## Extract provided
---------------
DHT, Hair Loss and Baldness

General Hair Loss

DHT stands for dihydrotestosterone and is derived from testosterone, the male sex hormone. An enzyme known as 5a-reductase, synthesizes testosterone and converts it into DHT. Changes in the body’s metabolism of DHT can play a significant part in hair loss, as it is this substance that effectively strangles hair follicles and renders them permanently inactive.

DHT-related hair loss is often known as male pattern baldness to the layman, the medical term is known as androgenic alopecia or androgenetic alopecia. It is hereditary and those with fathers who had hair loss, often from an early age, are more likely to incur the same hair loss. Although not common in women, it does happen.

There are different forms of DHT which are dictated by the different types of 5-alpha reductase. Type 1 if found mainly in the skin’s sebocytes and in epidermal and follicular keratinocytes, sweat glands and dermal papilla cells. Type 2 is found in the seminal vesicles, prostate and the inner root sheath of the hair follicle. It is the type 2 that is the most closely linked to male pattern hair loss.

The hair follicles become sensitive to DHT and this causes the follicles to shrink and unable to hold hair roots. Dermal papilla or papilla of the hair is an essential part of the hair follicle as it is the part which is responsible for the growth of the hair. The necessary nutrients for good hair follicle growth come from the blood capillaries of the skin which in turn are in contact with the papilla. For good healthy hair growth the papilla must receive the nutrients and blood flow without loss.

DHT has a detrimental effect on the working of the dermal papilla. It prevents the hair follicles from receiving the essential nutrients that they require to produce healthy strong hair. If the hair follicles do not get the nutrition they require then the ‘rest periods’ become longer and the growth period shorter. Just as with the body, without a good healthy diet it can affect how we perform. For instance, during illness we will sleep longer and have a shorter time awake until our bodies are able to absorb the correct nutrients again.

The shrinking of the hair follicle is commonly known as miniaturization. As the hair follicle shrinks it can no longer hold a strong hair root and so the hair becomes thinner and finer until it no longer produces any hair at all. This fine type of hair is known as vellus hair and can be seen on all parts of the body except the soles of the feet, palms of hand and lips.

The production of DHT in a person is greatly dependent on genetics. It is passed down through generations and for some this can be a cause of concern. Over recent years many men have not wanted to accept they are going bald and want to be able to have a head of hair. Whilst DHT cannot be stopped there are medications available that can help to slow down the process. The earlier it is treated the better the success.

Dutasteride, finasteride and minoxidil are medications that are used for male pattern baldness. These have to be used under medical supervision as there are often side effects which could cause more problems. Finasteride is thought to cause sexual dysfunction which could be permanent so it is vital that any medication is strictly monitored.

With the advancements in technology and medications some of the hair loss can be reversed depending on the strength of DHT. Slowing down loss of hair has become possible but damaged hair follicles cannot be reversed. Hair transplants are available where hair from the back of the head is transplanted to the damaged follicles. This can leave scarring and can be a painful procedure that takes time before results are seen. More recently, alternative solutions such as scalp micropigmentation are rapidly gaining in popularity due to the permanency and non-invasive nature of such treatments.
---------------
## Data extract
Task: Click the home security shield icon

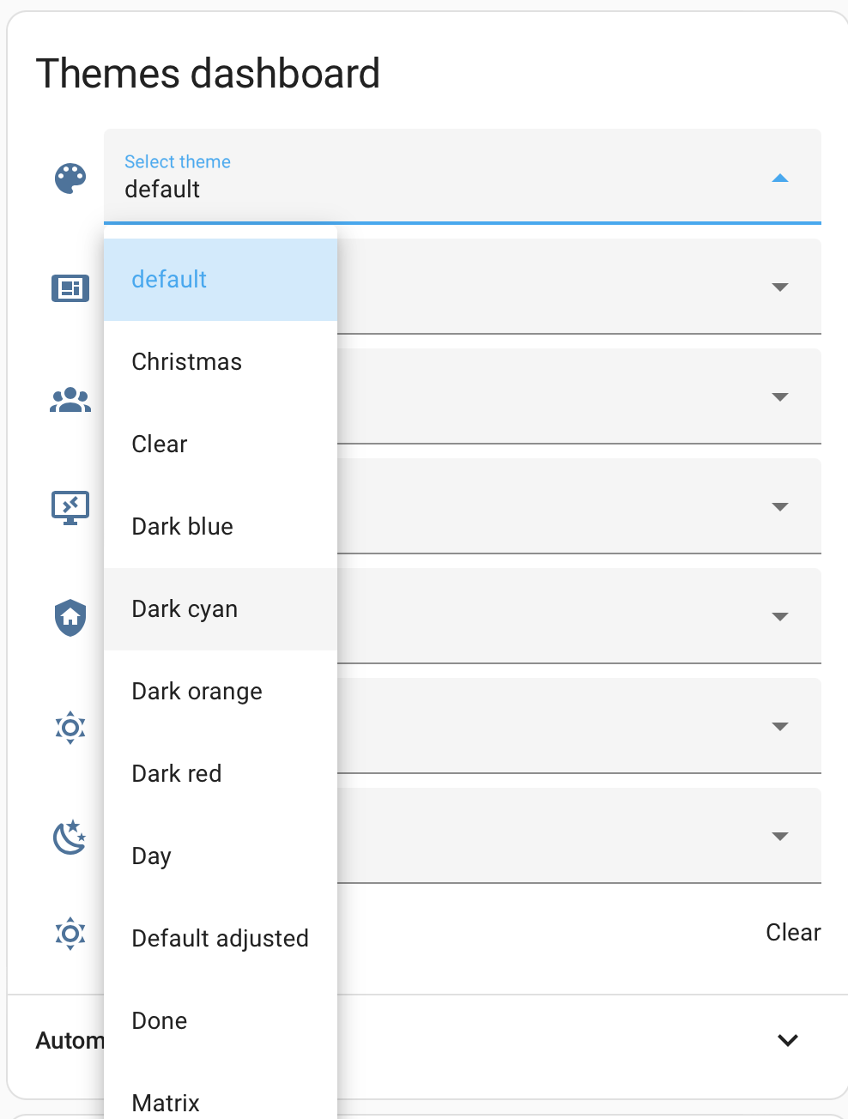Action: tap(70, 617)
---------------
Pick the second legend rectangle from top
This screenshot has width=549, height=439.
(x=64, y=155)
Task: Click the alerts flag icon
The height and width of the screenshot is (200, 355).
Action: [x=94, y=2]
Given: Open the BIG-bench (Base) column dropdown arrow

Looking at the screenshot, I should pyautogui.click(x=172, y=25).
---------------
## Activities
1/ In the article on DHT and hair loss, which type of 5-alpha reductase is most closely linked to male pattern hair loss?
2/ Reproduce the portion of the article on DHT and hair loss between "The production of" and "better the success.", inclusive.

## Task results
1/ Type 2.

2/
The production of DHT in a person is greatly dependent on genetics. It is passed down through generations and for some this can be a cause of concern. Over recent years many men have not wanted to accept they are going bald and want to be able to have a head of hair. Whilst DHT cannot be stopped there are medications available that can help to slow down the process. The earlier it is treated the better the success.